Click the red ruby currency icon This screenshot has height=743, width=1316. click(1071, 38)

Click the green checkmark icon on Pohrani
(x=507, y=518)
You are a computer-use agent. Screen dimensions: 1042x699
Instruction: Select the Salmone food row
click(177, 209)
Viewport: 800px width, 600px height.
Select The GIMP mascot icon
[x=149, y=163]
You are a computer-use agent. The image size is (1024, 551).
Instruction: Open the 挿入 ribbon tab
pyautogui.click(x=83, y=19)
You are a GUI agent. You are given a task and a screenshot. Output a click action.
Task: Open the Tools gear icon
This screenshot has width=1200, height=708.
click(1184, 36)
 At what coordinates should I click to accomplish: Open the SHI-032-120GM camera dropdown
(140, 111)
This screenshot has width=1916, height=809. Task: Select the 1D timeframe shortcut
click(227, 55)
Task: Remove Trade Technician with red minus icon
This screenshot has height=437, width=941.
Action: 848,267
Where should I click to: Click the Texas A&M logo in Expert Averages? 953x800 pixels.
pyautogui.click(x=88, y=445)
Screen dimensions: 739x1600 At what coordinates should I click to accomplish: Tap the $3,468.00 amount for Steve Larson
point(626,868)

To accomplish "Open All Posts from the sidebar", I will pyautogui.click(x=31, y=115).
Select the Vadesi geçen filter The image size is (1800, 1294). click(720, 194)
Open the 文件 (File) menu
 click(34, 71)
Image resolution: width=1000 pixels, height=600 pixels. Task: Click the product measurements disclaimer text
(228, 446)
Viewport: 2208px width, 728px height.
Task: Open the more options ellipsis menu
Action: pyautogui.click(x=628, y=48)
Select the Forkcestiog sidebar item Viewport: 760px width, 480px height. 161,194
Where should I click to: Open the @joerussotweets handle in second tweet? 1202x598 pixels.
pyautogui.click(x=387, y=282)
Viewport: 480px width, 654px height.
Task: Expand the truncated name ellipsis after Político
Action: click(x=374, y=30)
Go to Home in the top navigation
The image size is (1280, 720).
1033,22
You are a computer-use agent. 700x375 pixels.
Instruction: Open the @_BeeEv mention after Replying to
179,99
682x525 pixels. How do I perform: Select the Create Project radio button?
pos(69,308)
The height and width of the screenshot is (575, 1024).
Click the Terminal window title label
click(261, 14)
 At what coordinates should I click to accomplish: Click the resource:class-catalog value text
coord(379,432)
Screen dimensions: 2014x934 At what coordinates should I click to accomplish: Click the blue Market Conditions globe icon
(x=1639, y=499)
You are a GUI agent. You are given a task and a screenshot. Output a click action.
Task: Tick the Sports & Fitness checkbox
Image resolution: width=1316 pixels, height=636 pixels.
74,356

_ _ _ _ _ _ _

Problem description
All lines above from the one with "Instruction: Open the 挿入 ribbon tab" to the one with "Select the Forkcestiog", inclusive, should be copied exactly, and no other lines.

Answer to the exercise
Instruction: Open the 挿入 ribbon tab
pyautogui.click(x=83, y=19)
You are a GUI agent. You are given a task and a screenshot. Output a click action.
Task: Open the Tools gear icon
This screenshot has width=1200, height=708.
click(1184, 36)
 At what coordinates should I click to accomplish: Open the SHI-032-120GM camera dropdown
(140, 111)
This screenshot has width=1916, height=809. Task: Select the 1D timeframe shortcut
click(227, 55)
Task: Remove Trade Technician with red minus icon
This screenshot has height=437, width=941.
Action: 848,267
Where should I click to: Click the Texas A&M logo in Expert Averages? 953x800 pixels.
pyautogui.click(x=88, y=445)
Screen dimensions: 739x1600 At what coordinates should I click to accomplish: Tap the $3,468.00 amount for Steve Larson
point(626,868)

To accomplish "Open All Posts from the sidebar", I will pyautogui.click(x=31, y=115).
Select the Vadesi geçen filter The image size is (1800, 1294). click(720, 194)
Open the 文件 (File) menu
 click(34, 71)
Image resolution: width=1000 pixels, height=600 pixels. Task: Click the product measurements disclaimer text
(228, 446)
Viewport: 2208px width, 728px height.
Task: Open the more options ellipsis menu
Action: pyautogui.click(x=628, y=48)
Select the Forkcestiog sidebar item Viewport: 760px width, 480px height. 161,194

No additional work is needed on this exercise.